Book Read Free

Darwinia

Page 10

by Robert Charles Wilson


  Guilford threw a coil of rope into the water where Gillvany had disappeared, but the entomologist was gone — vanished into the quick green water and away, no wake or eddy to mark his passage.

  Then Perspicacity struck the rocks and heeled up under the fierce pressure of the Rhine, Guilford clinging to an oarlock with all the strength that was left in him.

  Above the unnamed rapids, stranded for two days now. Perspicacity under repair. Skag and screw can be replaced from spares.

  Tom Gillvany cannot.

  Postscriptum. I did not know Tom Gillvany well. He was a quiet, studious man. According to Dr. Sullivan, a scholar respected in his field. Lost to the river. We searched downstream but could not recover his body. I will remember his shy smile, his sobriety, and his unashamed fascination with the New Continent.

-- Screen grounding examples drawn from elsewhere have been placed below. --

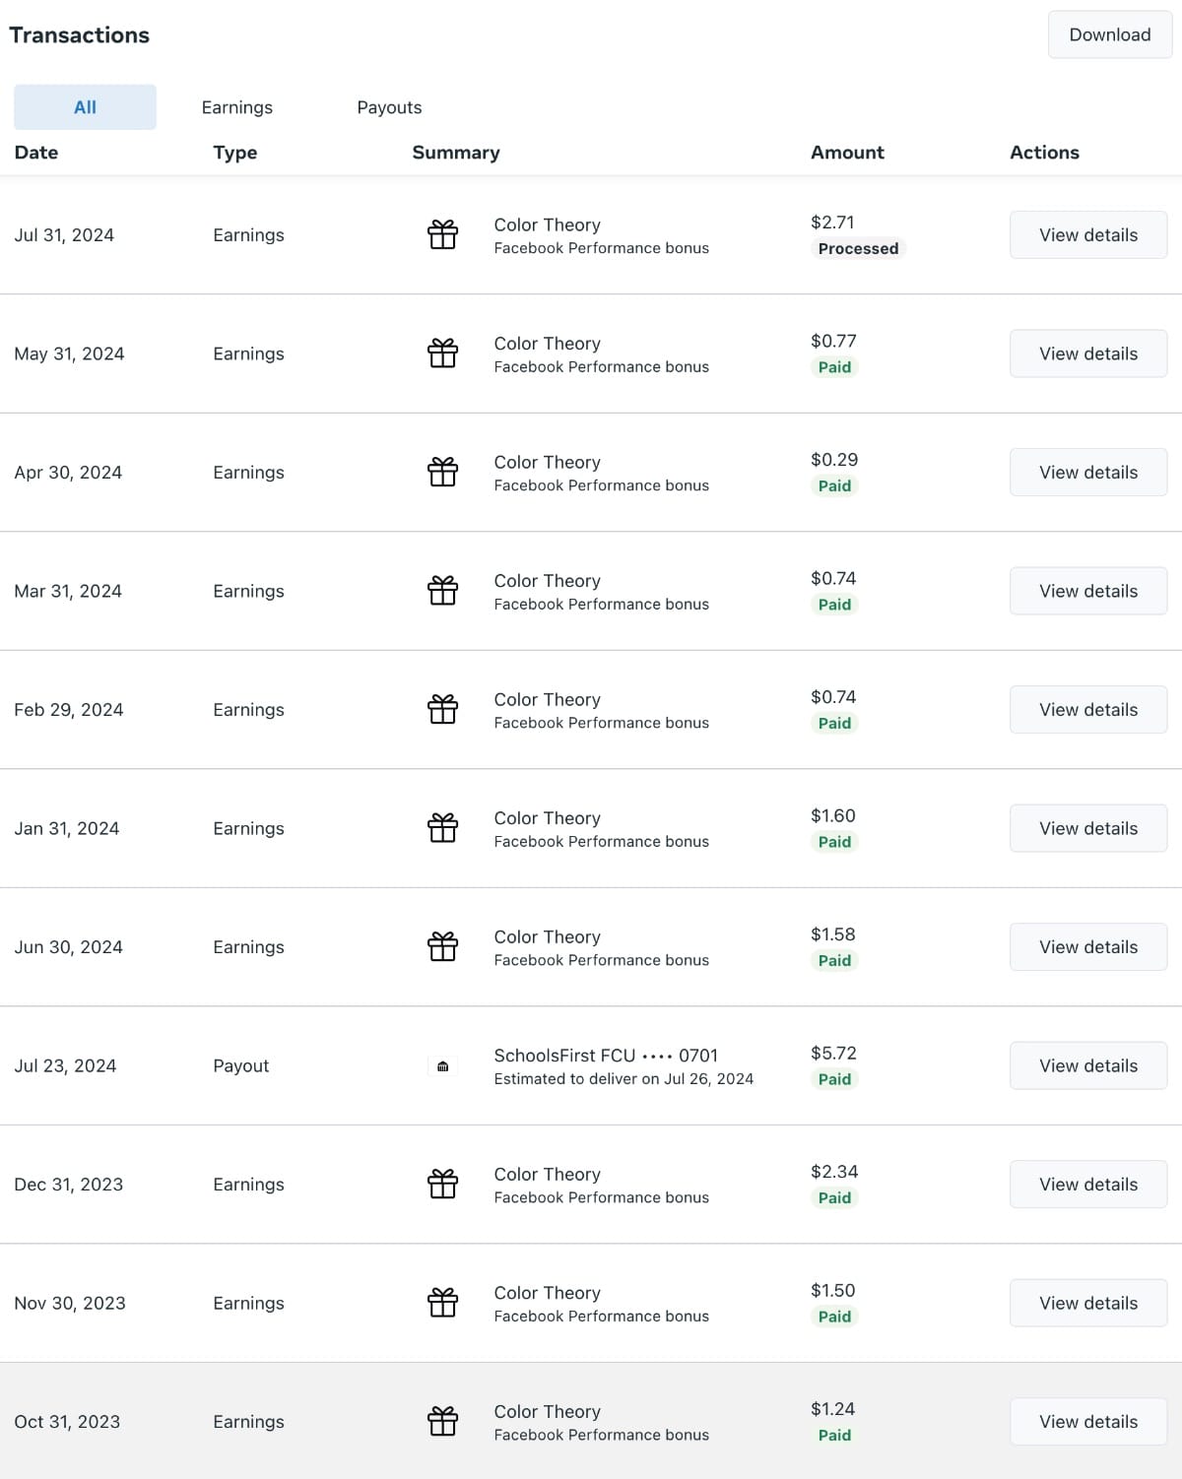Viewport: 1182px width, 1479px height.
Task: Open details for Feb 29, 2024 earnings
Action: tap(1087, 710)
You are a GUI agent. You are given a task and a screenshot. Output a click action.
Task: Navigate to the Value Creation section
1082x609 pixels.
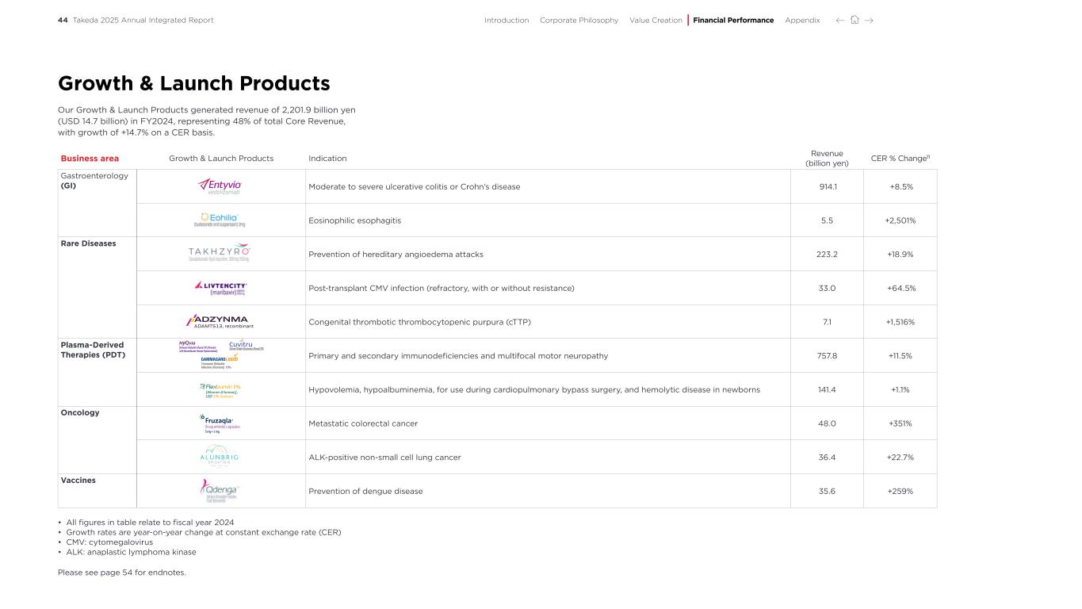tap(656, 21)

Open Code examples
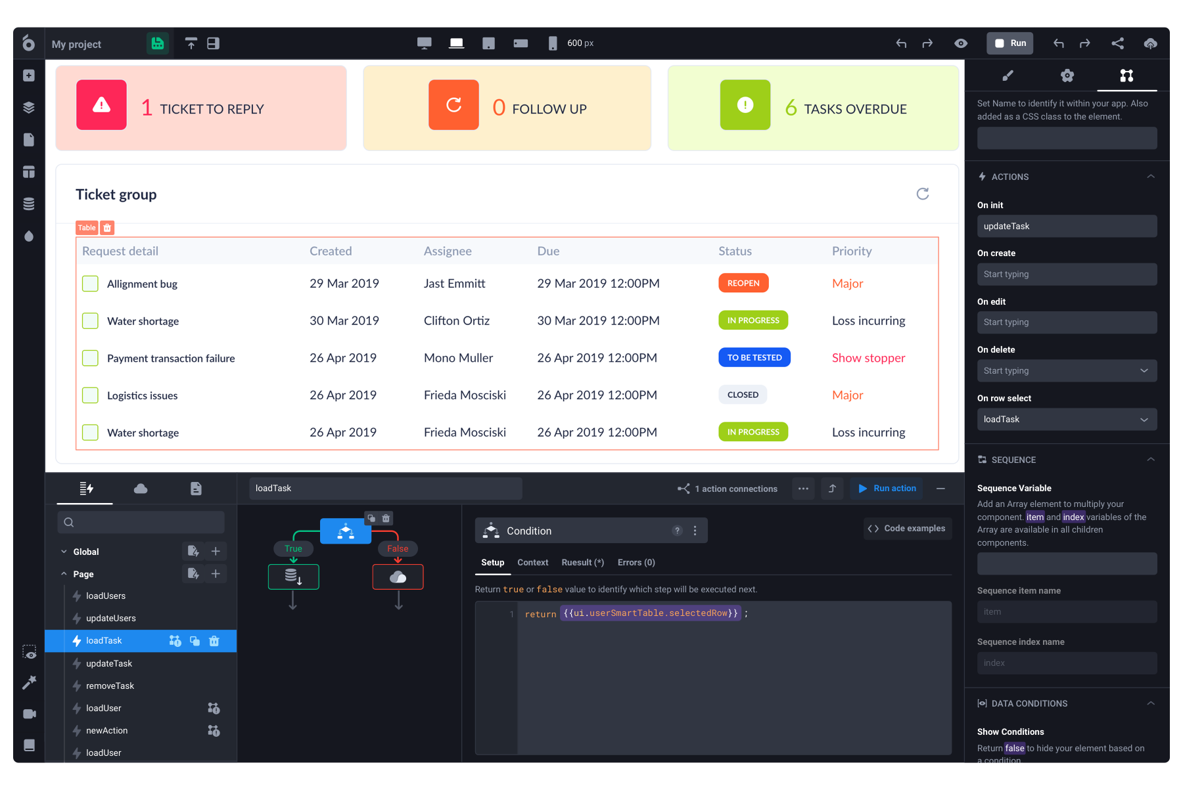[907, 528]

  We all mourn his passing. The mood is grim.

  A hollow where the Rhine gorge is rocky and steep, a sort of natural cavern, shallow but tall as a church: Cathedral Cavern, Preston Finch has named it. Cairn of stone to honor Dr. Gillvany. Driftwood marker with legend inscribed by Keck with a rock hammer, In Memory of Dr. Thomas Markland Gillvany, and the date.

  Postscriptum. Silent as we are, there is not much to hear: the river, the wind (rain has closed us in once more), Diggs humming Rock of Ages as he stokes the fire.

  We have been bloodied by this land.

  Tomorrow, if all goes well, we launch again. And onward. I miss my wife and child.

  Because he could not sleep, Guilford left his tent after midnight and navigated past the embers of the fire to the mouth of the cave, outlined in steely moonlight, where Sullivan sat with a small brass telescope, peering into the night sky. The rain had passed. Mare’s-tail clouds laced the moon. Most of the sky above the Rhine gorge was bright with stars. Guilford cleared his throat and made a space for himself amidst the rock and sand.

  The older man looked at him briefly. “Hello, Guilford. Mind the billyflies. Though they’re sparse tonight. They don’t like the wind.”

  “Are you an astronomer as well as a botanist, Dr. Sullivan?”

  “Strictly an amateur stargazer. And I’m looking at a planet, actually, not a star.”

  Guilford asked which planet had attracted Sullivan’s attention.

  “Mars,” the botanist said.

  “The red planet,” Guilford said, which was just about the sum of his knowledge concerning that heavenly body, except that it possessed two moons and had been the subject of some fine writing by Burroughs and the Englishman, Wells.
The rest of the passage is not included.